If you’re anything like us, when you were in your 20s and 30s, menopause seemed like a long ways off and you never gave it a second thought. And then you hit your 40s, and all hell broke loose: Hot flashes, insomnia, mood swings, you name it.
But the frustrating thing is that while all of us go through menopause at some point, there’s little available to prepare us for it. A lot of us grew up feeling like it was a taboo subject. Your mom may have never mentioned what she was experiencing and brushed it quietly under the rug. And your doctor may or may not have an understanding of the symptoms you’re going through. Or if they do, they might minimize your level of discomfort, assuming that a sleep aid or an estrogen boost will do the trick.

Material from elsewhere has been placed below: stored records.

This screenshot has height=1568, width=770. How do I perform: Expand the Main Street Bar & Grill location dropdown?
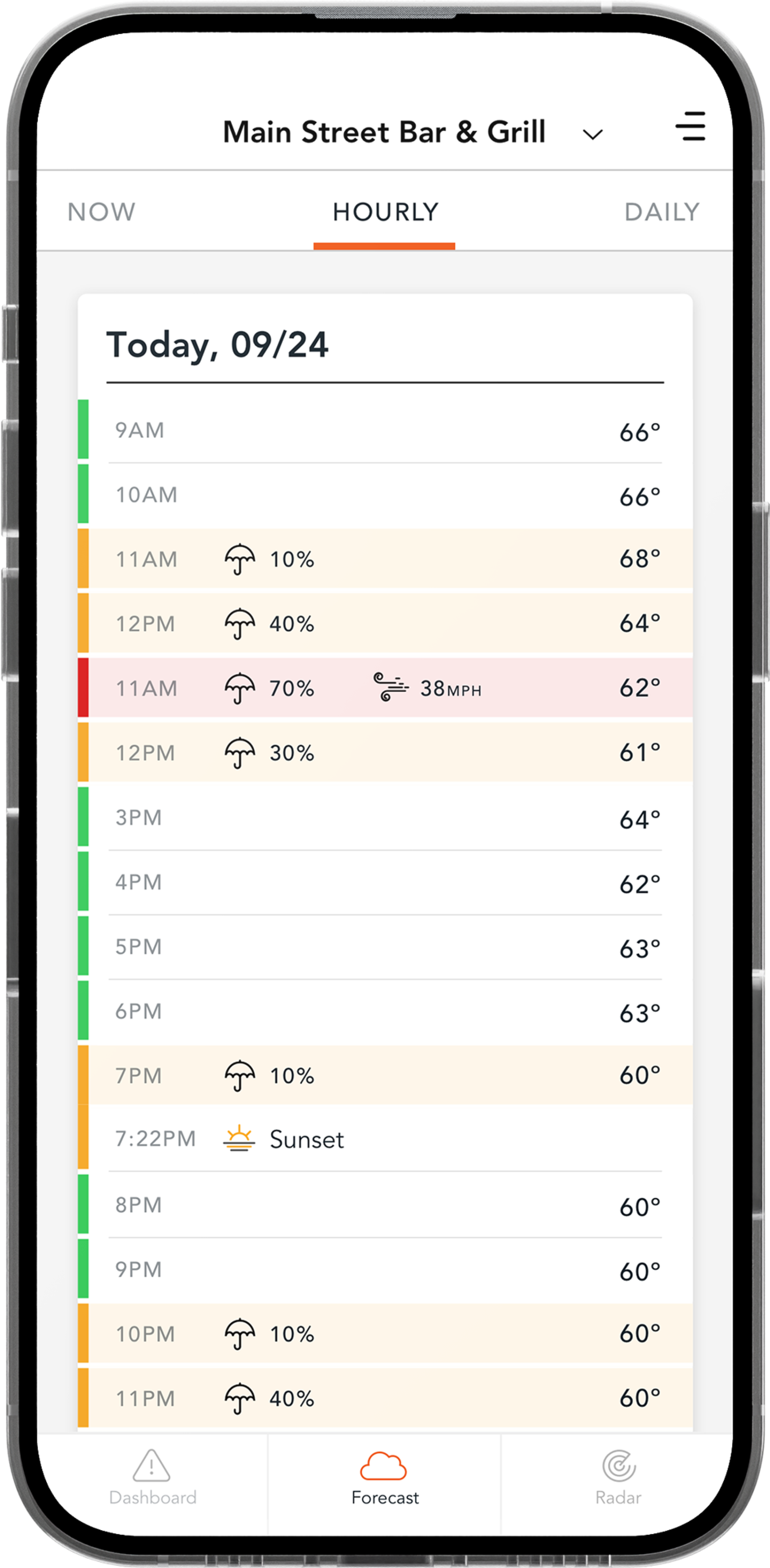click(x=593, y=134)
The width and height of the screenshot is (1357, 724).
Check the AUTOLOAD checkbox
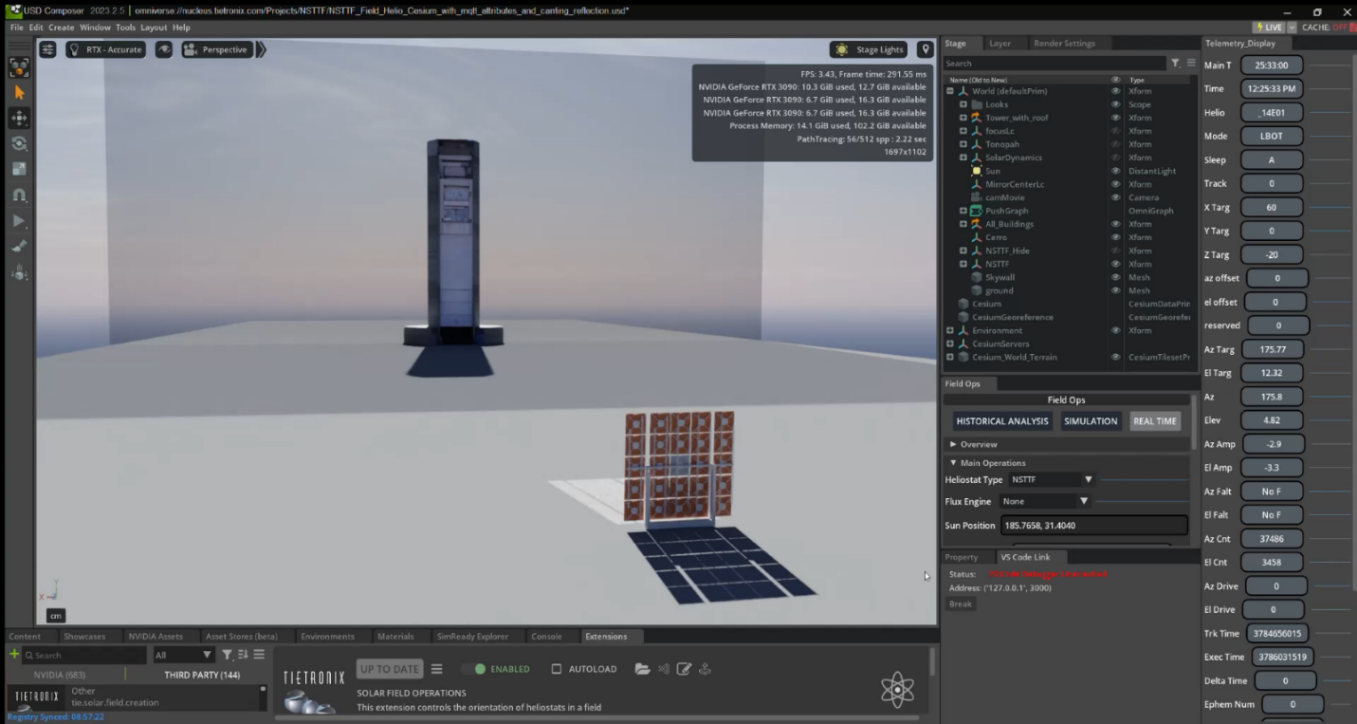point(556,669)
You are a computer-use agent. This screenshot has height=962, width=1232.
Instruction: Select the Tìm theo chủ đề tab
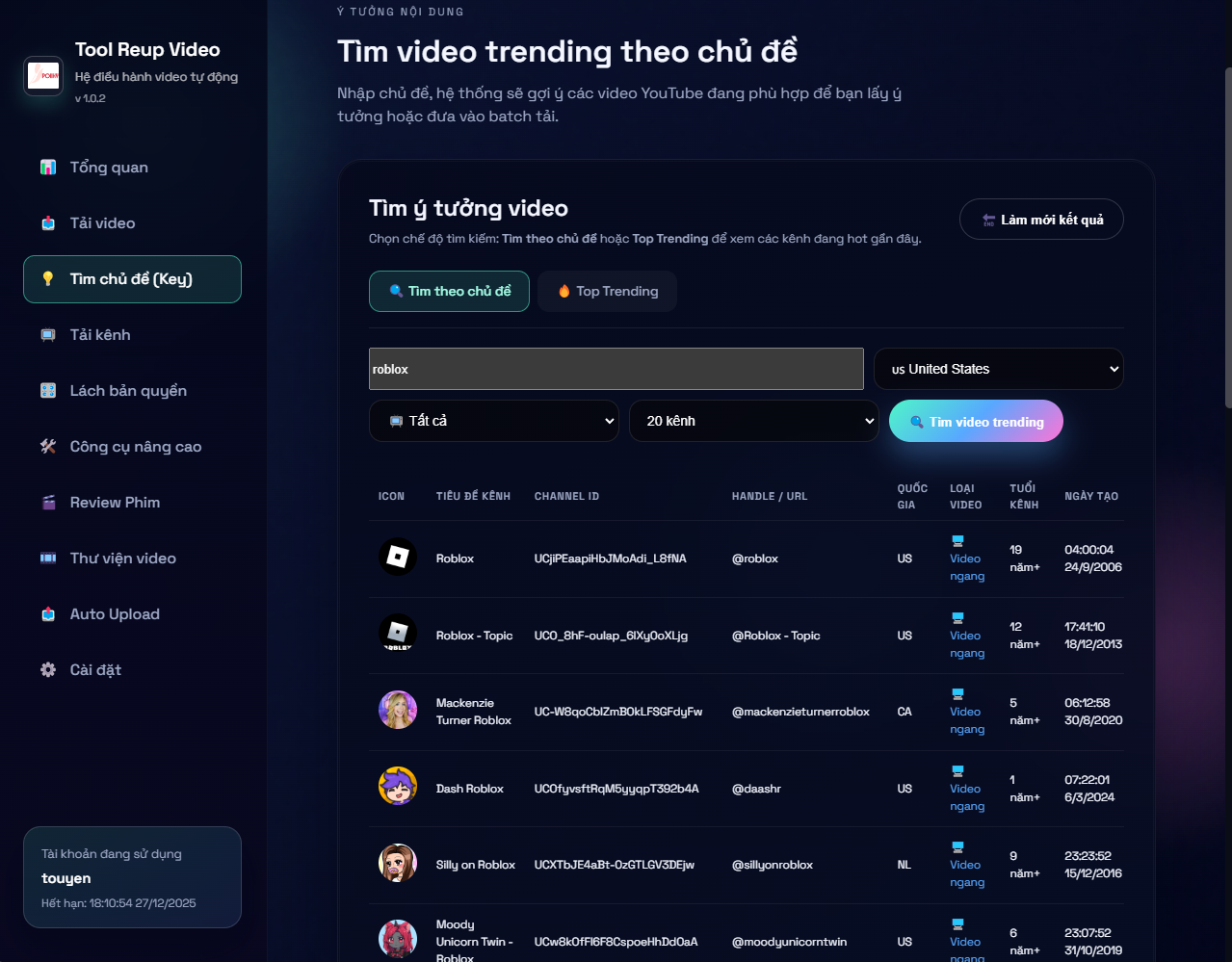pyautogui.click(x=449, y=292)
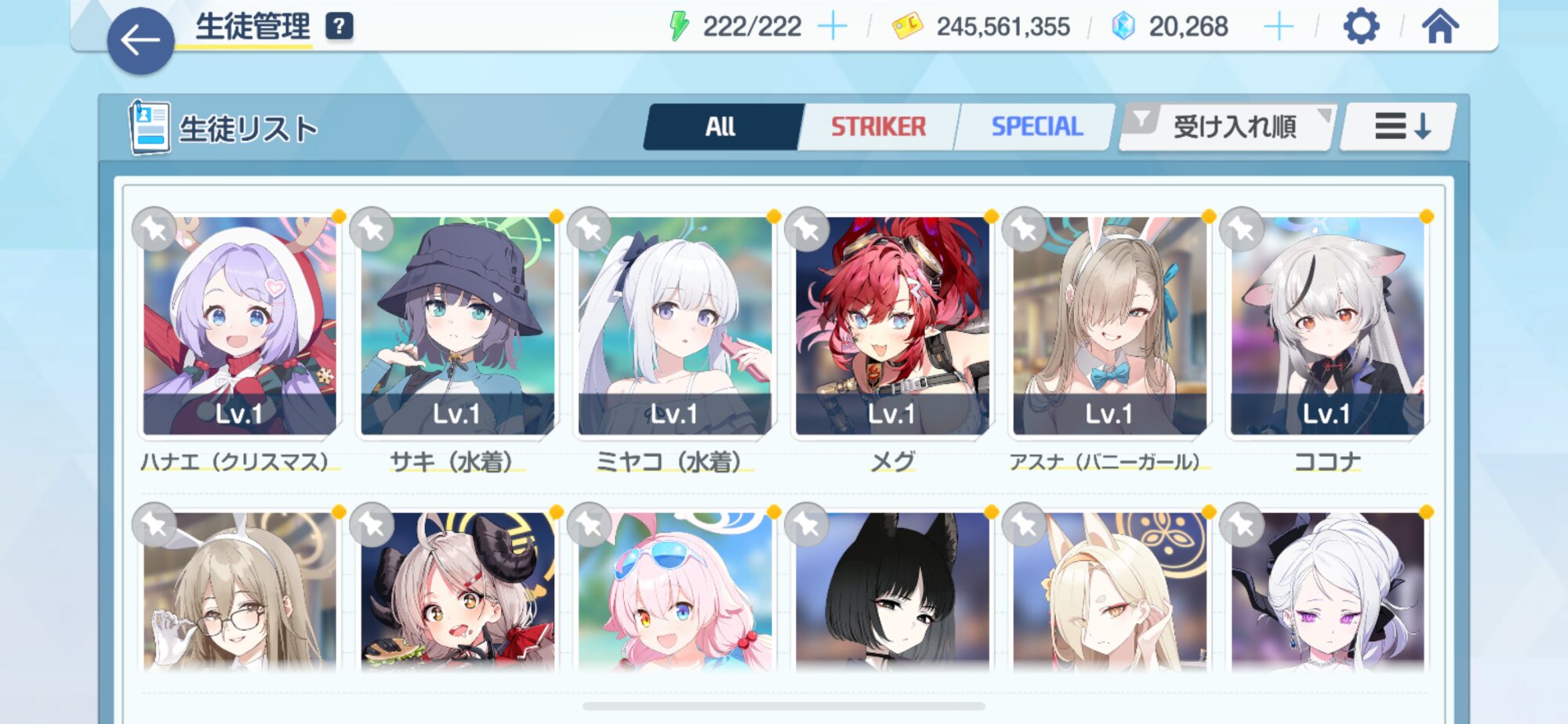Viewport: 1568px width, 724px height.
Task: Add energy using plus beside 222/222
Action: point(832,27)
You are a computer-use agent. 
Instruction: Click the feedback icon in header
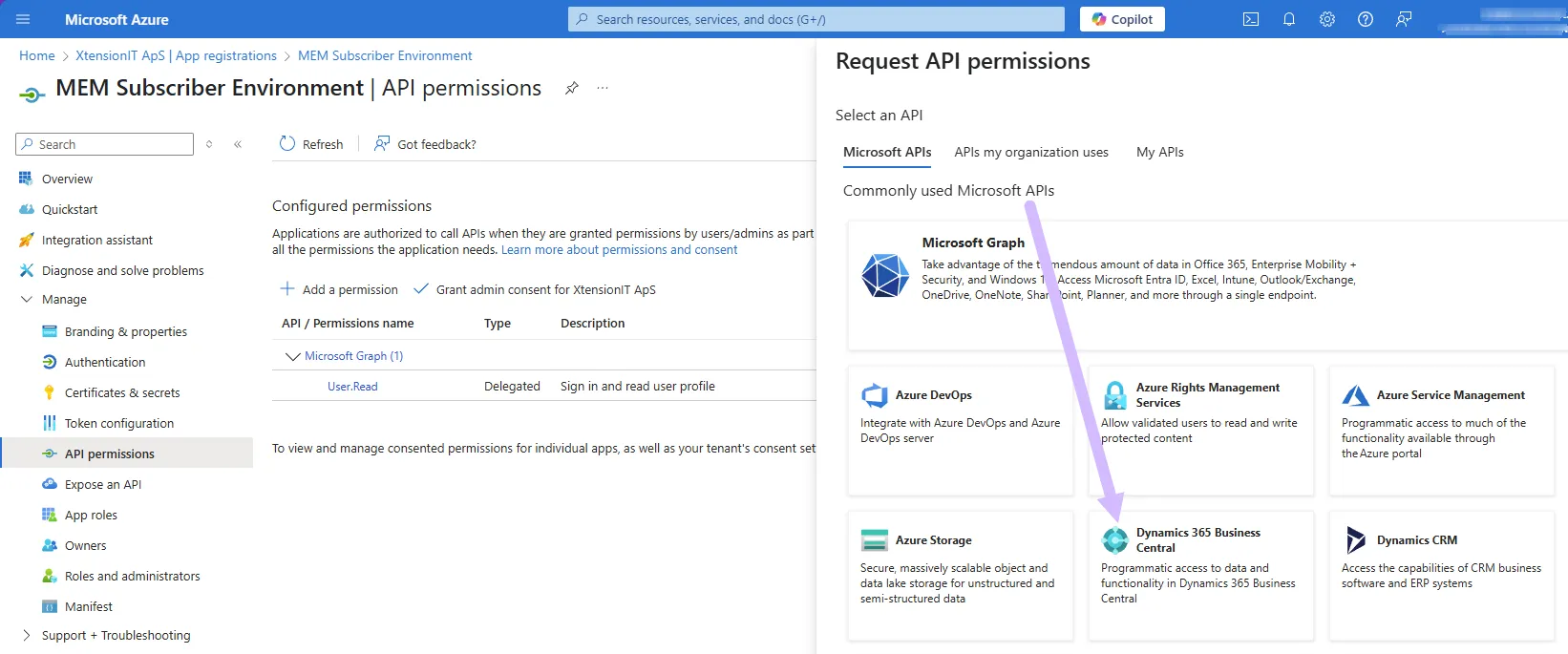coord(1403,19)
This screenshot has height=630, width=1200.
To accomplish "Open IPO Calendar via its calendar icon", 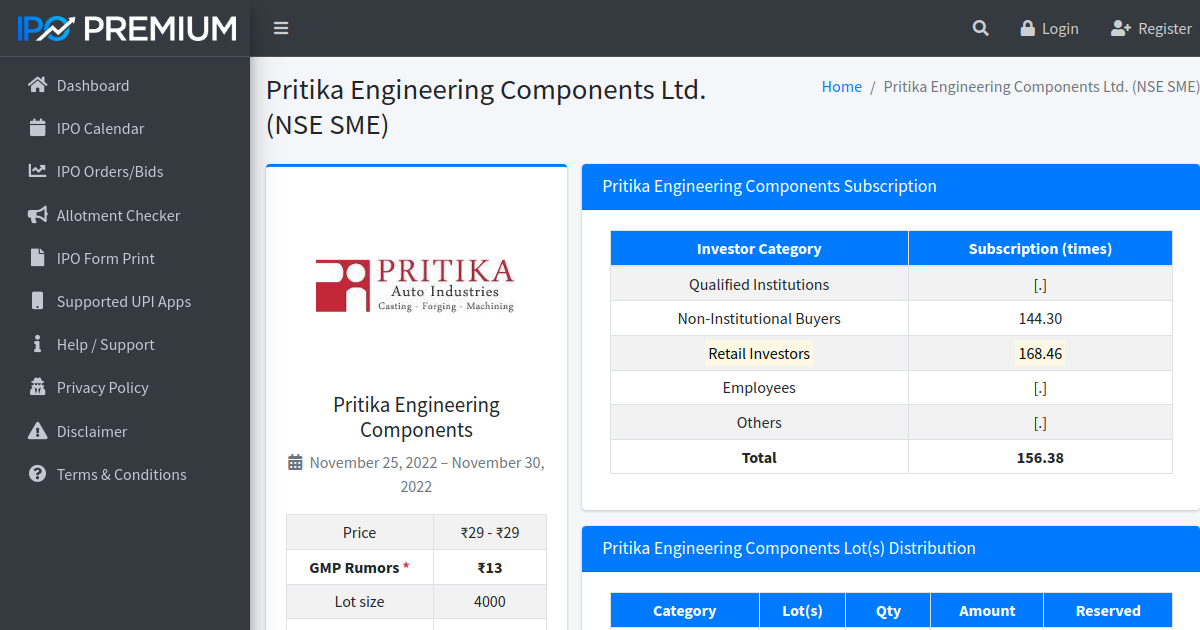I will pos(37,128).
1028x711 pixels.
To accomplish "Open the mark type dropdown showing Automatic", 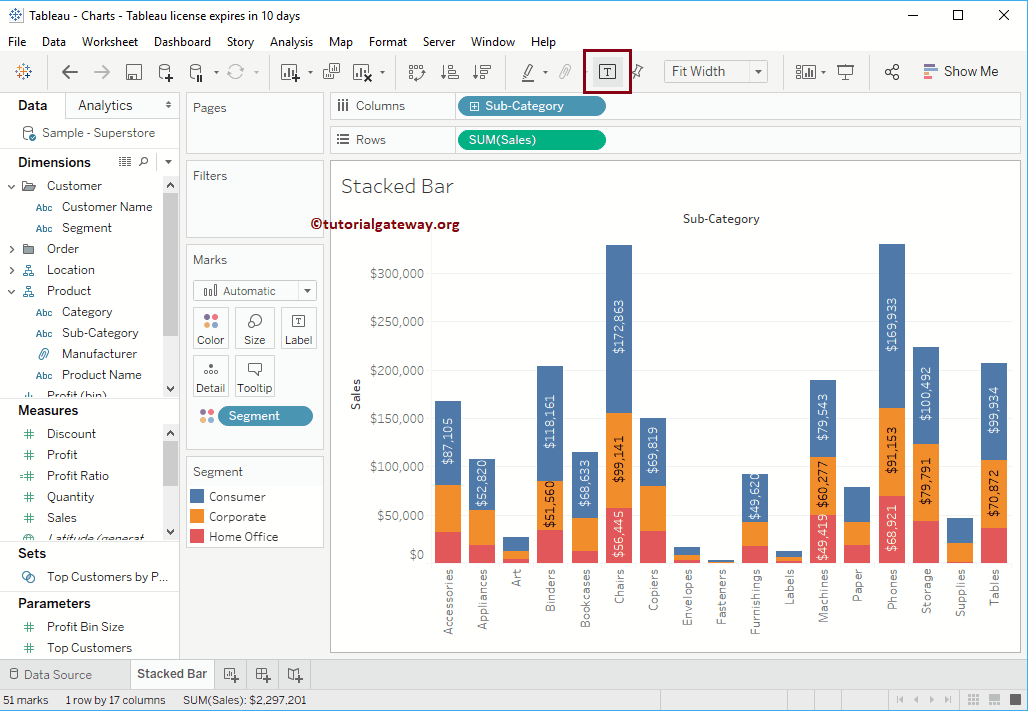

One telehealth startup is looking to change that. Ro, which launched in 2017 as a platform to help men with issues such as erectile dysfunction and hair loss, is now expanding into the women’s “midlife” space. Its new brand, Rory, which debuted yesterday, connects women to doctors online to help them discuss and treat all the symptoms associated with menopause.
“Women are not getting the help they need. They don’t feel comfortable asking questions about their own bodies, and when they do, they often don’t feel heard,” Rory co-founder Rachel Blank writes on Medium. “Women shouldn’t have to be in pain when they have sex because their vagina is dry, they shouldn’t have to be exhausted every day because they can’t sleep through the night, and they shouldn’t have to have a big presentation at work disrupted by an embarrassing and unforeseen hot flash.”
A consultation with an online doctor starts at $15, and over-the-counter treatments and prescription meds are additionally available for purchase. Treatments range from lubricants to help with vaginal dryness, to vitamins for insomnia, to Latisse to assist with eyelash loss.
It’s hard to say whether or not women will flock in droves to the service, but we applaud the effort. Menopause is a huge time of change for women, and finding straight talk about it and relief for symptoms can be a challenge. Any endeavor to help us share information and get the help we need is a step in the right direction.